• Tarea asignada: Transcribe al pie de la letra el pasaje sobre Tamayo y el muralismo, desde "Con el tiempo, el" hasta "orgullo nacional oficialista.".

Con el tiempo, el alumno de San Carlos volvió como maestro de pintura, ya había conocido la modernidad y la vanguardia europea que se exhibía en Nueva York. Su esencia universal le hacía rechazar el fervor nacionalista del muralismo de la Escuela Nacional de Pintura: Diego Rivera, David Alfaro Siqueiros y José Clemente Orozco. De hecho, él volvió a reivindicar y darle continuidad al legado de la pintura moderna mexicana representada por artistas como Carlos Mérida, Abraham Ángel y Manuel Rodríguez Lozano, quienes no quisieron entrar al juego del orgullo nacional oficialista.
“Siempre he dicho que lo que hicieron estos pintores es de mucha importancia, porque lo hicieron en el momento preciso de la Revolución, cuando todo estaba por hacerse, ayudaron a establecer una democracia que no es muy clara todavía, pero que sí tuvo grandes posibilidades. Yo creo que el arte es internacional como lo es la cultura», decía el artista. «Ese movimiento (el muralismo) se instituyó como nacional, es un arte oficial, y yo no creo eso, yo soy universalista sin dejar el hecho de que soy mexicano, de que soy de un lugar geográfico que tiene ciertas características de las cuales yo absorbo”, declaró Tamayo al periodista Gilberto Marcos.

• Datos disponibles:
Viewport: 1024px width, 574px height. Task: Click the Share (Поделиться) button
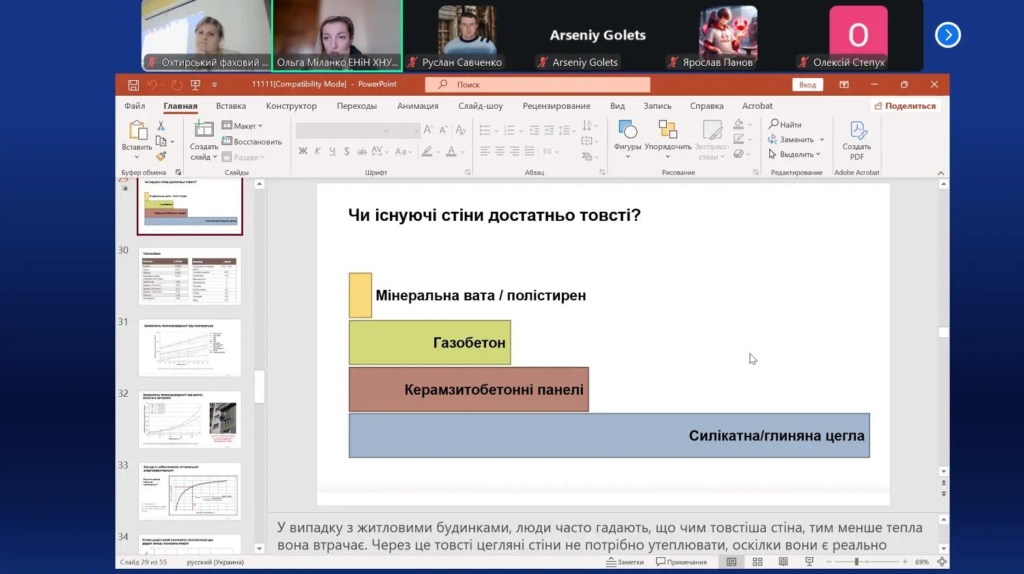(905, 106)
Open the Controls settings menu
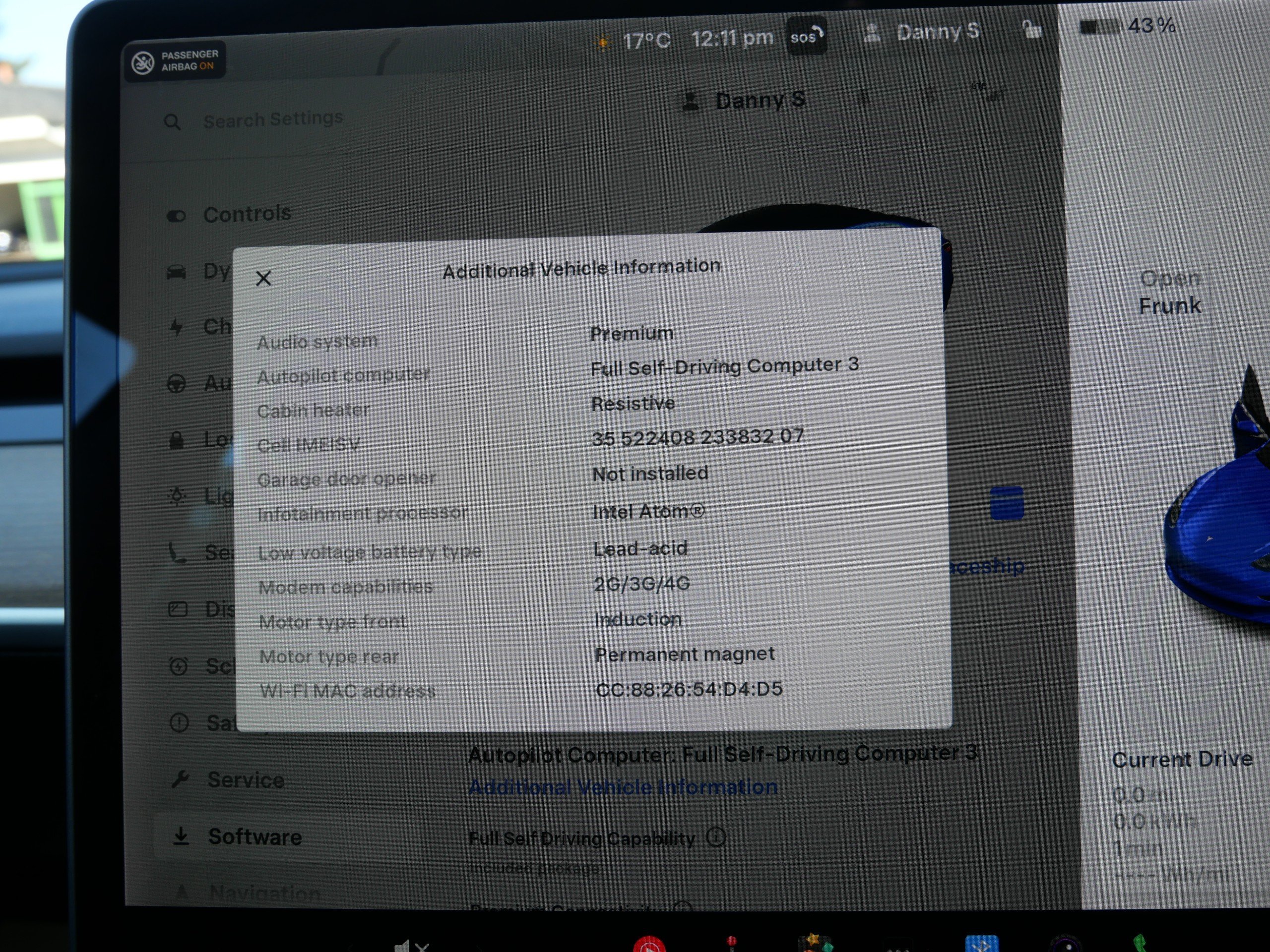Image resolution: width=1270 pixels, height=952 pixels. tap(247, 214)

• Respuesta:
Con el tiempo, el alumno de San Carlos volvió como maestro de pintura, ya había conocido la modernidad y la vanguardia europea que se exhibía en Nueva York. Su esencia universal le hacía rechazar el fervor nacionalista del muralismo de la Escuela Nacional de Pintura: Diego Rivera, David Alfaro Siqueiros y José Clemente Orozco. De hecho, él volvió a reivindicar y darle continuidad al legado de la pintura moderna mexicana representada por artistas como Carlos Mérida, Abraham Ángel y Manuel Rodríguez Lozano, quienes no quisieron entrar al juego del orgullo nacional oficialista.